It leaves a lot to be desired.
(Score: 3, Informative) by Francis on Thursday September 29 2016, @02:00PM
Looks like the original Chinese isn't right. The second character is wrong, it should be "我的氣墊船裝滿晒鱔" if you type that into the translator you get almost exactly the translation you would expect, and arguably completely correct.
(Score: 0) by Anonymous Coward on Thursday September 29 2016, @02:56PM
That's a problem with machine translations. If one character is off a machine destroys the entire sentence. A human, like yourself, can tell it was a minor mistake and can still correctly translate the intent. So the machines still need improvement.
(Score: 2) by jdavidb on Thursday September 29 2016, @08:15PM
That's a problem with machine translations. If one character is off a machine destroys the entire sentence
On the plus side, that sounds like a very effective hashing algorithm!
ⓋⒶ☮✝🕊 Secession is the right of all sentient beings
(Score: 1) by Francis on Thursday September 29 2016, @09:13PM
Chinese is particularly problematic because they haven't discovered spaces between words.

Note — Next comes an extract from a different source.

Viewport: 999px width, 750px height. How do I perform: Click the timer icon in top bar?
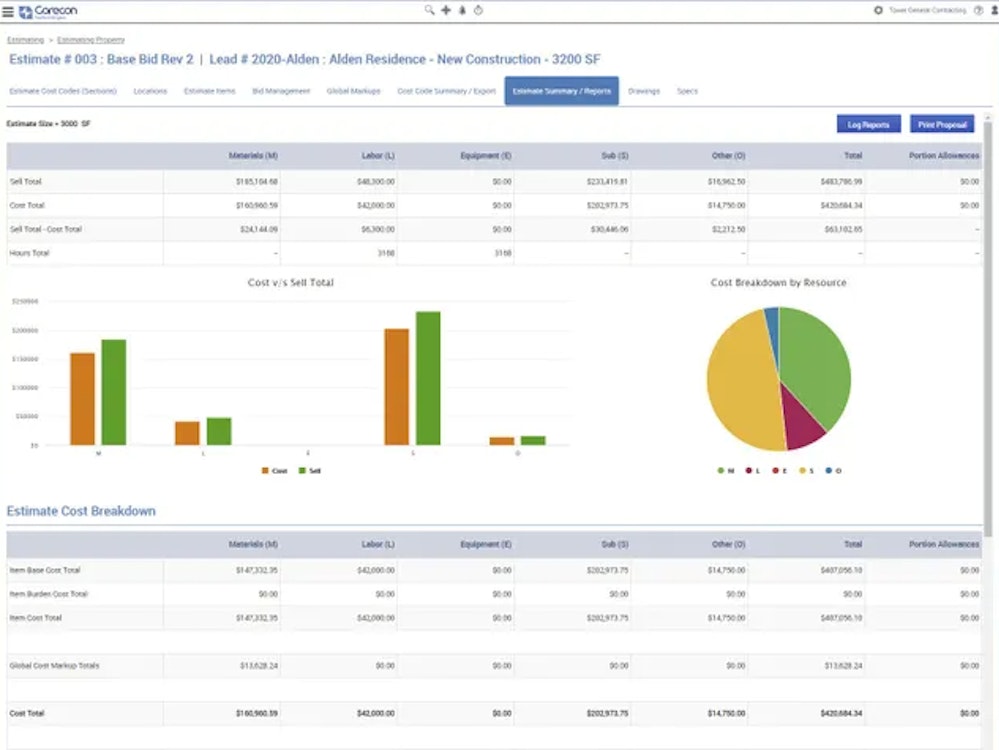pyautogui.click(x=477, y=10)
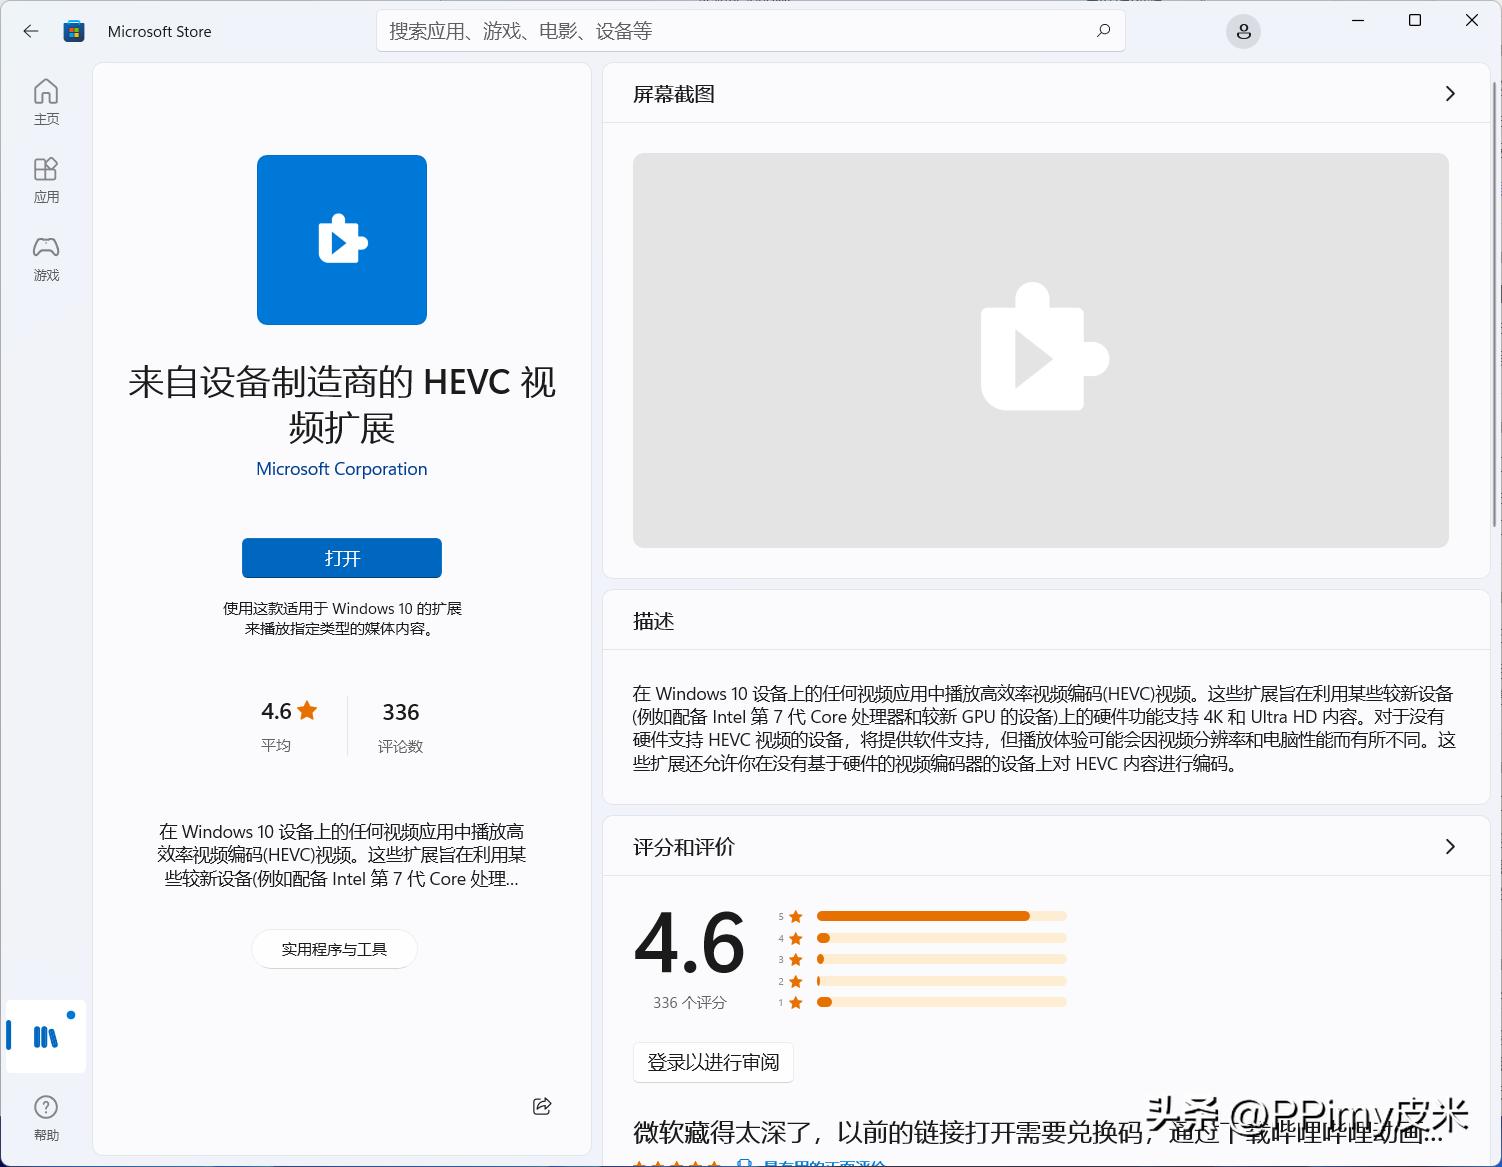Image resolution: width=1502 pixels, height=1167 pixels.
Task: Open the 主页 home section in sidebar
Action: coord(46,100)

As a result word segmentation issues abound.
Most other languages have them. It's rather inefficient to have to mentally insert white space when reading and makes it hard to identify words.
Making things worse, the language has a ton of particles that aren't words, but are required for grammatical reasons.
(Score: 2) by darkfeline on Friday September 30 2016, @03:29AM
That's a false premise though. Not all human Chinese speakers would have caught that error, and many Chinese speakers are functionally illiterate.
Comparing the best of human performance against the worst of computer performance is hardly fair, and is denial at best, of the frightening potential of machine learning.
Join the SDF Public Access UNIX System today!
(Score: 2) by moondrake on Thursday September 29 2016, @02:14PM
Well..there is Chinese and there is Chinese. I am by no means fluent but would translate the sentence as google did, even although I end up with nonsense (as if the original made much sense...). Then I followed your link and saw you copied a Cantonese sentence... Often the writing has roughly the same meaning though (even although the talking is unintelligible to me, and probably to most native mandarin speakers). But it is not the same.
Google does not seem to translate Cantonese. But it does translate the mandarin Chinese correctly.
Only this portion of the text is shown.